**ACTION ITEM**
Reproduce, with no alteration, the span of lines that begins at the line containing "Task: Open the Apps bookmark shortcut" and ends at the last line of the records, both ends included, and nothing else.

**TASK INPUT**
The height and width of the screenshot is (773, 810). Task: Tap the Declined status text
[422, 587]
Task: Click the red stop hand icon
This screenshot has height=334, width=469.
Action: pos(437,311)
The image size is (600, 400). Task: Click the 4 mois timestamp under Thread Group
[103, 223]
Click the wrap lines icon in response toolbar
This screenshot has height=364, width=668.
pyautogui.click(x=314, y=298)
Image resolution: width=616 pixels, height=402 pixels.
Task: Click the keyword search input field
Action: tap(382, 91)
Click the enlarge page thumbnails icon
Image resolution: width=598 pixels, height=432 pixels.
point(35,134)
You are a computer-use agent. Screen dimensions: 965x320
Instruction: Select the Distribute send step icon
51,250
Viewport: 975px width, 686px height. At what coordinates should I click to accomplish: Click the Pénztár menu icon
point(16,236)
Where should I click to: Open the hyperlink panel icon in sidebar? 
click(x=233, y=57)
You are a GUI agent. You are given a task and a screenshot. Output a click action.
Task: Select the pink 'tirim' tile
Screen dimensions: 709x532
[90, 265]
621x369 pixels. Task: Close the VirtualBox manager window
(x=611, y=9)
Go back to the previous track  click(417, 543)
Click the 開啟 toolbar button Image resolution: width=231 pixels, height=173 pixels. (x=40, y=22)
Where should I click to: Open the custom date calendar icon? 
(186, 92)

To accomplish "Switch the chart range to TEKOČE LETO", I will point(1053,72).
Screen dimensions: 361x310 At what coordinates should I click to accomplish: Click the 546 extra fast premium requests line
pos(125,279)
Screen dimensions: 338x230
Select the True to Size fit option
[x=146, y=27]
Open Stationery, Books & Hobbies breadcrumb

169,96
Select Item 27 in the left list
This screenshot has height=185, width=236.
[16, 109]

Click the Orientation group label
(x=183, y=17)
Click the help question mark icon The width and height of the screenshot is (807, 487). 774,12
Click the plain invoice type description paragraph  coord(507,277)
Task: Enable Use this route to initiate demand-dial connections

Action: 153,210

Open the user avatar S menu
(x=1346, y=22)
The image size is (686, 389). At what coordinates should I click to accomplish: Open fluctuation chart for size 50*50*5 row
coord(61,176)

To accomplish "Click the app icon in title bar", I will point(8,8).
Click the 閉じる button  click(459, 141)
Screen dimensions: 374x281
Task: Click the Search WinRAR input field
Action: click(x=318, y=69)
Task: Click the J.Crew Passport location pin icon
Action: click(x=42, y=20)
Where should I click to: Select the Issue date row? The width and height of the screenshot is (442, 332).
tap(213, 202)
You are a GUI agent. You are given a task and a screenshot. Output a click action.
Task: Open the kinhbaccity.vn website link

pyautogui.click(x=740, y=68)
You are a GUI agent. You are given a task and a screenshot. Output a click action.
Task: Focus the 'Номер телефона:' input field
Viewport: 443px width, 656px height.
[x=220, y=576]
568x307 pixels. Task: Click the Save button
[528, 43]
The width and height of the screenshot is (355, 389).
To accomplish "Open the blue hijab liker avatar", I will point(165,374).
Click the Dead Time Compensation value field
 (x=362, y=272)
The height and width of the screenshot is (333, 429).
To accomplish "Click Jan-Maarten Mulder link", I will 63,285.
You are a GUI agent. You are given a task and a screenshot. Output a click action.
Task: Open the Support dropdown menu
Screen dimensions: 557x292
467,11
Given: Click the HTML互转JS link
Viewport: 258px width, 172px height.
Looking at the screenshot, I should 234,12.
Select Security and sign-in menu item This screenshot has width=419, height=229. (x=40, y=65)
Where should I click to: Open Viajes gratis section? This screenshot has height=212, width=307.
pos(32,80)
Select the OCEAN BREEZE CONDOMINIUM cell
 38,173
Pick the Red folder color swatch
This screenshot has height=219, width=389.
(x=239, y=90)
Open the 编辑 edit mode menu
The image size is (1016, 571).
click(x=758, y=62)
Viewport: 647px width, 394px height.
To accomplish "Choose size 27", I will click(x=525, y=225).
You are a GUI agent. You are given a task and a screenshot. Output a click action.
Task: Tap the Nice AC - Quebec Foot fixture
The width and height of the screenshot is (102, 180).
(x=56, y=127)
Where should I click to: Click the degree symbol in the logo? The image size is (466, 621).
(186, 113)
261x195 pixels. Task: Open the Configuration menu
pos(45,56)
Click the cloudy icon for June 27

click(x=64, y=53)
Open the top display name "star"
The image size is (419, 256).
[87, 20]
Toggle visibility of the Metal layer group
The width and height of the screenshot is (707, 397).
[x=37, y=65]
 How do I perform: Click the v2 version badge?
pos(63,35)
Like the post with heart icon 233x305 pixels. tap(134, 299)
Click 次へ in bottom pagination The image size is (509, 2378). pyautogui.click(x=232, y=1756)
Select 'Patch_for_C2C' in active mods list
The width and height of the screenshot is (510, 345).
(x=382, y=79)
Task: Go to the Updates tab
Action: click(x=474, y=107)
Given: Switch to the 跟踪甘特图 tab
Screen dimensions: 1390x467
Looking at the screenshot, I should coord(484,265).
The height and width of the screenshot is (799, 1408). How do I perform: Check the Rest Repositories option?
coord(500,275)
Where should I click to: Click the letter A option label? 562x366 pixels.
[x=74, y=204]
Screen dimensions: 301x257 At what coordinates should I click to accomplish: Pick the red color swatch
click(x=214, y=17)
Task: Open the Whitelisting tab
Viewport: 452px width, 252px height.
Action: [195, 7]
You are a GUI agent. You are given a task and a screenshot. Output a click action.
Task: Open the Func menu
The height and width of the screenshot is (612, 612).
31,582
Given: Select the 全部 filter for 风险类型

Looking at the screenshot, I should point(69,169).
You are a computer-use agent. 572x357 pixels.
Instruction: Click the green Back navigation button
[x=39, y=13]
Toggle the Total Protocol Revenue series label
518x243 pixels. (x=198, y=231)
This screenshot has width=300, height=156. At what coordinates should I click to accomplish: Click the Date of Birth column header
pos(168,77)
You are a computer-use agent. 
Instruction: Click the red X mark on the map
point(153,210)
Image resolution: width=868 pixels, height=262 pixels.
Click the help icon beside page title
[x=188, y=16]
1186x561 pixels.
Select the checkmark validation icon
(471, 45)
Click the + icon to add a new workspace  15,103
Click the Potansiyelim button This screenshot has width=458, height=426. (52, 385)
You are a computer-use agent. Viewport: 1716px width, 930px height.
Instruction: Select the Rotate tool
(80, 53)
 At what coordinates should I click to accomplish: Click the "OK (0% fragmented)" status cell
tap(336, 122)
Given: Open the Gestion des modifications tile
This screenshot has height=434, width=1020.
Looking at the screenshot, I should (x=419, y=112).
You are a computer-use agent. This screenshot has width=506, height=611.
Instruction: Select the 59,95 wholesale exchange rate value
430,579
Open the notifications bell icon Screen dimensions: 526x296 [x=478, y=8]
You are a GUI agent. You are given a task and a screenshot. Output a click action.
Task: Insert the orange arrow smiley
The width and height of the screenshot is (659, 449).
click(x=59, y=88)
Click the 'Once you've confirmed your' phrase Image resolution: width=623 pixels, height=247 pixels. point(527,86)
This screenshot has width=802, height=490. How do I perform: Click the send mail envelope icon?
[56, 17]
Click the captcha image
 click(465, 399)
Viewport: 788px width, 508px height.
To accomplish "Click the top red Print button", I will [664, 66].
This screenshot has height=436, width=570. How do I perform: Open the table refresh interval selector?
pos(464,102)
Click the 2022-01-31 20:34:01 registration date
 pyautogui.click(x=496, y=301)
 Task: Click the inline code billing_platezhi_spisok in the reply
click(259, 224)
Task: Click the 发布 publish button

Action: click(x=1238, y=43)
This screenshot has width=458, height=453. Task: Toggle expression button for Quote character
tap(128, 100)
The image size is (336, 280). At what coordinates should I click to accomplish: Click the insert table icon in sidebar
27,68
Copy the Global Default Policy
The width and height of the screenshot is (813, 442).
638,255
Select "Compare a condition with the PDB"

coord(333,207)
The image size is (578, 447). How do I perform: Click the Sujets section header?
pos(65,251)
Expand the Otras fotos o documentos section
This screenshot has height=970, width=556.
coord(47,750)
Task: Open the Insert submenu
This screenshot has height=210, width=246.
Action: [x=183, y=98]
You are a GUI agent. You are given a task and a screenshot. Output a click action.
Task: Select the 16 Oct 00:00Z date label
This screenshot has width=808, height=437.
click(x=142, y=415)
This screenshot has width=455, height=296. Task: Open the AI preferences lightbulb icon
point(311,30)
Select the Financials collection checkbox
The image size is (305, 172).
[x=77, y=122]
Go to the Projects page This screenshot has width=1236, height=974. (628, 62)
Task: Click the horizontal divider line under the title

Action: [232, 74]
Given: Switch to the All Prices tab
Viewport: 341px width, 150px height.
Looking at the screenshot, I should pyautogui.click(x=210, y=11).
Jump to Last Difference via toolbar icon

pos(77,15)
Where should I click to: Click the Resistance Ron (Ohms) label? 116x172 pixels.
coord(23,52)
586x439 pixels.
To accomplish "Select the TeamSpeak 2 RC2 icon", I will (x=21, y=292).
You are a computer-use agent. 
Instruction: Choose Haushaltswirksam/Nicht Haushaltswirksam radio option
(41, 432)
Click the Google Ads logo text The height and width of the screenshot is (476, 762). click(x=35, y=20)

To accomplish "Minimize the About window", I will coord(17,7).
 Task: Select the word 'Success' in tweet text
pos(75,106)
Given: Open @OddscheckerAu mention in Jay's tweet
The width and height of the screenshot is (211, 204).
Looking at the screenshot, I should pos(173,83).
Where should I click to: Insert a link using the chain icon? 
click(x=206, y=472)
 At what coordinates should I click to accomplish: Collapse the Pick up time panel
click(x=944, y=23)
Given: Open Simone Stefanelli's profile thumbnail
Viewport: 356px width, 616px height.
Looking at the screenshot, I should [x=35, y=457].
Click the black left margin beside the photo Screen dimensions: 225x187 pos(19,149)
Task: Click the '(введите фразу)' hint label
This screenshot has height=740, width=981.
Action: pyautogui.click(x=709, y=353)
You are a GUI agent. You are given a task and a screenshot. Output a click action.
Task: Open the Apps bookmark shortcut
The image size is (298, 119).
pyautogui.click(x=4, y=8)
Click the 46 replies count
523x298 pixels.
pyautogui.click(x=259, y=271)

**SOLUTION FOR THIS EXERCISE**
Task: Open the Apps bookmark shortcut
The image size is (298, 119).
pyautogui.click(x=4, y=8)
Click the 46 replies count
523x298 pixels.
pyautogui.click(x=259, y=271)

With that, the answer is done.